Cette figure modelée vers 1907-1908 ne peut manquer d’évoquer L’Homme qui marche de Rodin, qui venait de triompher au Salon de 1907, ou encore le Serf de Matisse. Il pourrait sembler surprenant pour un sculpteur de se représenter sans bras, comme empêché d’œuvrer. Or pour Bourdelle, ce n’est pas les mains qui font le sculpteur, mais l’esprit. L’absence de bras, donc de geste, concentre l’attention sur le front et sur l’expression réfléchie du visage. L’artiste se représente dans la phase essentielle de création de l’œuvre, sa conception mentale. Comme il le répétait à ses élèves, pour créer, il faut développer son esprit, qui dirige la main.
L’atelier présente une autre évocation de Bourdelle : le moulage de son dos puissant, réalisé vers 1895, à 34 ans.
Centaure mourant, gardien de l’atelier et incarnation de Bourdelle
Le Centaure mourant est une œuvre majeure d’Antoine Bourdelle. L’homme-cheval meurt dans une tension sublime : son torse se dresse vers le ciel, tandis que s’affaissent la tête abandonnée sur l’épaule et le corps bestial encore frissonnant. Le bras tendu en arrière retient la lyre, comme pour un dernier chant. Que de regrets dans cet être fabuleux qui expire.
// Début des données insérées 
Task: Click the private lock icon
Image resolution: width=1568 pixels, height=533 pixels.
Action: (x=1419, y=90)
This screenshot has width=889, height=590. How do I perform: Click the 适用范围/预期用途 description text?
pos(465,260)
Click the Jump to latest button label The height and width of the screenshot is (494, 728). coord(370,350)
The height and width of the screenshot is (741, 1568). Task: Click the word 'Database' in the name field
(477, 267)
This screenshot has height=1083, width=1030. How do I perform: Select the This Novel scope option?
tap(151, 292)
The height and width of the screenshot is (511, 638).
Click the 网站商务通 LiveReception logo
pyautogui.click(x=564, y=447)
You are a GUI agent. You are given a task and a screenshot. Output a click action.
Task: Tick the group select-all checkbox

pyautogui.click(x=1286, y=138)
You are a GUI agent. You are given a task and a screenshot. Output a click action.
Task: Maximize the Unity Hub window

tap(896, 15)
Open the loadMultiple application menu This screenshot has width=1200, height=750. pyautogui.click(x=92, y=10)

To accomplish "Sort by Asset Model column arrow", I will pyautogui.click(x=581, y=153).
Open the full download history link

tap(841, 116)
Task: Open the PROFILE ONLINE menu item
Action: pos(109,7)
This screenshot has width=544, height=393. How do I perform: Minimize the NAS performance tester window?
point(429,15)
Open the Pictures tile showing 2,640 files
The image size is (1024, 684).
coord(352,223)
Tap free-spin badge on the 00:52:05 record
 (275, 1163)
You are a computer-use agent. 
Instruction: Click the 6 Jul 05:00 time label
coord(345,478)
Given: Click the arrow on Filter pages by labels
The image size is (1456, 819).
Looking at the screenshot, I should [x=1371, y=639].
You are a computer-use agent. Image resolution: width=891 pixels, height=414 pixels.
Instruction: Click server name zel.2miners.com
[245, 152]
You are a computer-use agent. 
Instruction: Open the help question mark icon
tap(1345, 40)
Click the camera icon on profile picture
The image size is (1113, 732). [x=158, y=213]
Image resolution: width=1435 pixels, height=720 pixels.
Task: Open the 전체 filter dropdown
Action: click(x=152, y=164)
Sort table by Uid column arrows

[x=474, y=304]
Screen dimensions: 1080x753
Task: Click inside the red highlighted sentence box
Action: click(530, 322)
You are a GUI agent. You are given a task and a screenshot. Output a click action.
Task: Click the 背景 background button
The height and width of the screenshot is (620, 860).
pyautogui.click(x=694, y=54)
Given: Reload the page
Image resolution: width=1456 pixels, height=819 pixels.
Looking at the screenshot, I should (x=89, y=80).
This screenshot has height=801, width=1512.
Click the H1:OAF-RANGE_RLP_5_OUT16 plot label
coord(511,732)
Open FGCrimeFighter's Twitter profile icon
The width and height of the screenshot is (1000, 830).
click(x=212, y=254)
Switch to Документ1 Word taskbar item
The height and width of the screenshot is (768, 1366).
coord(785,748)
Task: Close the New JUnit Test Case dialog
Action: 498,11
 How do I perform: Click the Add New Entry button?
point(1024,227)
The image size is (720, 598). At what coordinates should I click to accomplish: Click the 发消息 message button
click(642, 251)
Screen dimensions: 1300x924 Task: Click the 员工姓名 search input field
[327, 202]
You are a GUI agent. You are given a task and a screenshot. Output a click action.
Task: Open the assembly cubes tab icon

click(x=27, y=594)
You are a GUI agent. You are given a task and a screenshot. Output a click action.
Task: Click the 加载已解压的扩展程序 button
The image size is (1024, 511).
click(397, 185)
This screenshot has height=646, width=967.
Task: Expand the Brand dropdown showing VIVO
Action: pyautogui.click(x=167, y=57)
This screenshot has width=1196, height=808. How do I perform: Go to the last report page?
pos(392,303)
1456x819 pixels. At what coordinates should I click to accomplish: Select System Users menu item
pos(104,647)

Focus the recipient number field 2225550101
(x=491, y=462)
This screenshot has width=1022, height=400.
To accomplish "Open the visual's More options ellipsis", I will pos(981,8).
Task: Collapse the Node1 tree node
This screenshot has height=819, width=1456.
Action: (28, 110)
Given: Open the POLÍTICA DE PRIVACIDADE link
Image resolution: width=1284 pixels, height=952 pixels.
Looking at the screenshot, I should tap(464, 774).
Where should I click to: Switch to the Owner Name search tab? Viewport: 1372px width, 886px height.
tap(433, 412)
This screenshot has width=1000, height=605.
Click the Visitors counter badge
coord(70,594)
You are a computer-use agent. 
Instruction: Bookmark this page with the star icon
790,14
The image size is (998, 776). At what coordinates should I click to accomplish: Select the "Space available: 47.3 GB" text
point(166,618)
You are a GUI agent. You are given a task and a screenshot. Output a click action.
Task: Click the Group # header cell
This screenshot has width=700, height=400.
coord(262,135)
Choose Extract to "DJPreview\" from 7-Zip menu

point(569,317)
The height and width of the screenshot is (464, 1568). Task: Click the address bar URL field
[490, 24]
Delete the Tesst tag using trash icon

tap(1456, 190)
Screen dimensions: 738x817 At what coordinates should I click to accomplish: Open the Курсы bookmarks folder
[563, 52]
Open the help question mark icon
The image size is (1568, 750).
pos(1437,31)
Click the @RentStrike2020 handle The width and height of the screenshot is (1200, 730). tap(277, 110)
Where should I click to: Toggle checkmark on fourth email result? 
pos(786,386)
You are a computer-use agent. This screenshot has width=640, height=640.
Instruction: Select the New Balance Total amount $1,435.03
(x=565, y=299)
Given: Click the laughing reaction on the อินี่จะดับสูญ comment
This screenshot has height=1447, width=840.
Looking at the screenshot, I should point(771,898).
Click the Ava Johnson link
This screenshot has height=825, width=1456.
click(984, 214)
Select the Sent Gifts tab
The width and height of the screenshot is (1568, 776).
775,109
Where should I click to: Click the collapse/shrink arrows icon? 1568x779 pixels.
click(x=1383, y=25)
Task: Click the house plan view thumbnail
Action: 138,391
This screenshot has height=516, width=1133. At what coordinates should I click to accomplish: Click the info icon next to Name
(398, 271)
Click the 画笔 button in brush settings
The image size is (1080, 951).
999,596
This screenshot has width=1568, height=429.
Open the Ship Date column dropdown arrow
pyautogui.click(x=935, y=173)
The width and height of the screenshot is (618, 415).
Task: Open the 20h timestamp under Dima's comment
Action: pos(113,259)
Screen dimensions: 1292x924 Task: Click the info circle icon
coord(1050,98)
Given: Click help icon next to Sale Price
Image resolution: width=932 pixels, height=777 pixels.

Car Bourdelle considérait l’être mythologique comme un double : il se représente souvent en Centaure, incarnation parfaite de l’artiste par sa nature hybride, humaine et animale, mais également allégorie de l’Esprit maîtrisant la matière.
A la mort du sculpteur en 1929, sa veuve Cléopâtre organise une chapelle ardente dans l’atelier, où viennent se recueillir élèves, amis, personnalités, et une foule d’inconnus. Le Centaure réintègre alors l’atelier où il fut élaboré ; penchant sa tête au-dessus du cercueil, il semble pleurer son créateur. L’artiste est mort, mais il demeure vivant dans sa création. Par une opération de transfiguration, le Centaure incarne désormais Bourdelle, sa présence même dans l’atelier. Il est devenu le gardien du sanctuaire.
Torse de Pallas
Les années 1900-1905 sont décisives pour Bourdelle. Nourri de la simplification de l’archaïsme grec, le sculpteur repense radicalement la définition des formes et du modelé. En 1903, il réalise en terre un torse de femme grandeur nature, surmonté d’une tête à l’expression sévère, dans laquelle on croit déceler un portrait.
Pallas – qui se rattache au nom grec signifiant « jeune fille » – est l’une des épithètes de la déesse Athéna, la vierge guerrière. Jalon majeur dans l’évolution de la création bourdellienne, cette œuvre est une véritable leçon d’épure. Le cylindre constitue le module élémentaire du tronc, des cuisses et des bras dont la découpe en cassure évoque un fragment antique. Cette construction géométrique doit beaucoup à la leçon plastique de Cézanne.
Monolithique, virginal et synthétique, le marbre de Pallas est bien un torse de déesse. Demeuré dans l’atelier de sculpture, ce talisman rejoint la première donation fondatrice du musée, en 1948.